Memories keep the wolf of insignificance from the door.
— Saul Bellow
A vivid personal memory: K Street on a bitter-cold January evening; a driving snowstorm dims the streetlights; no sounds but the wind and the murmuring pinkish sky; a column of long black limousines silently snakes by, bound for the White House or some nearby hotel. I was working late at a video studio, editing a show my client needed in the morning; I had stepped outside to smoke a cigarette. It was 1985.
Ronald Reagan's second inauguration was history's coldest. The temperature that morning was 4° below zero, the wind-chill, 20° below.

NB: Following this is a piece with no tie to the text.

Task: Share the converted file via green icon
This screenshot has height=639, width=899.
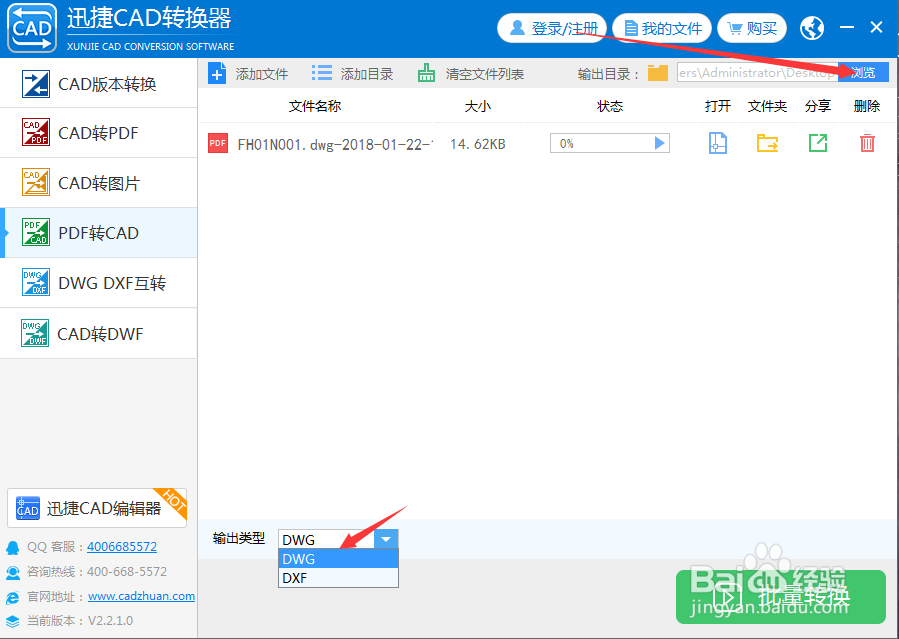Action: click(817, 143)
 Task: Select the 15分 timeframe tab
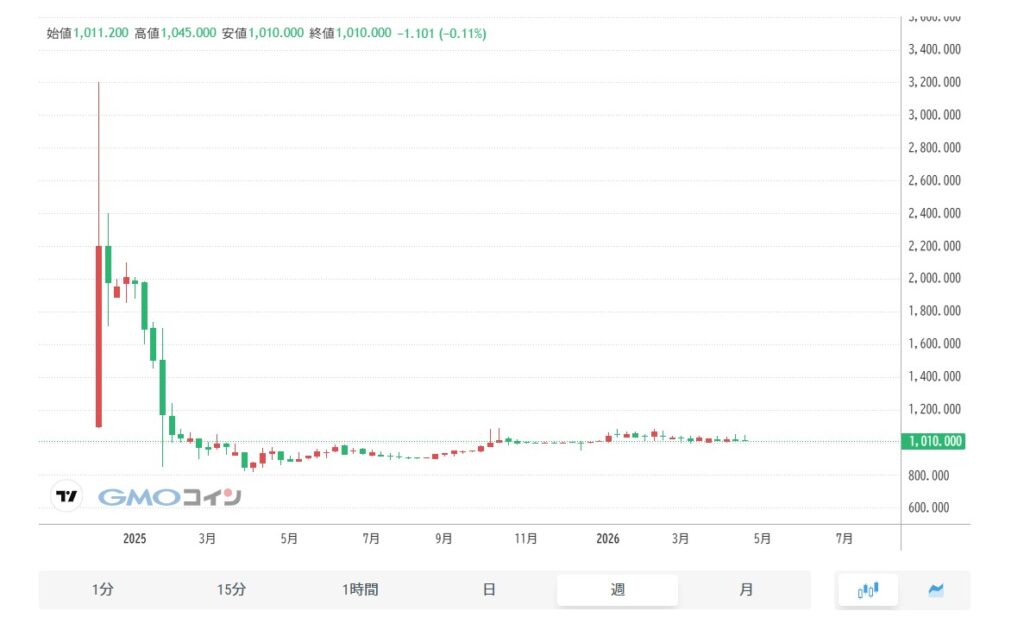pos(232,589)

Reagan delivered his speech inside the Capitol Rotunda, before an audience of Congressmen; no crowds gathered outside, for fear of getting frostbite.
The parade down Pennsylvania Avenue was also cancelled, the president saying, "the health and safety of those attending and working at the event must come before any celebration;" but in truth it was Reagan's health and safety that were in jeopardy.
His advisors had reminded the 74-year-old Reagan—America's oldest president—of William Henry Harrison's 1841 inauguration. On that day, Harrison spent five hours standing on the Capitol steps in a freezing rain. The event left Harrison with a nasty head cold; and 30 days later, he died of pneumonia.
Reagan's inaugural committee had given away 140,000 tickets to the swearing-in and sold 25,000 tickets to the parade. None of them was used.
When asked by reporters at a photo shoot what would be different about his second term, Reagan replied, “Well, I hope it will be warmer.”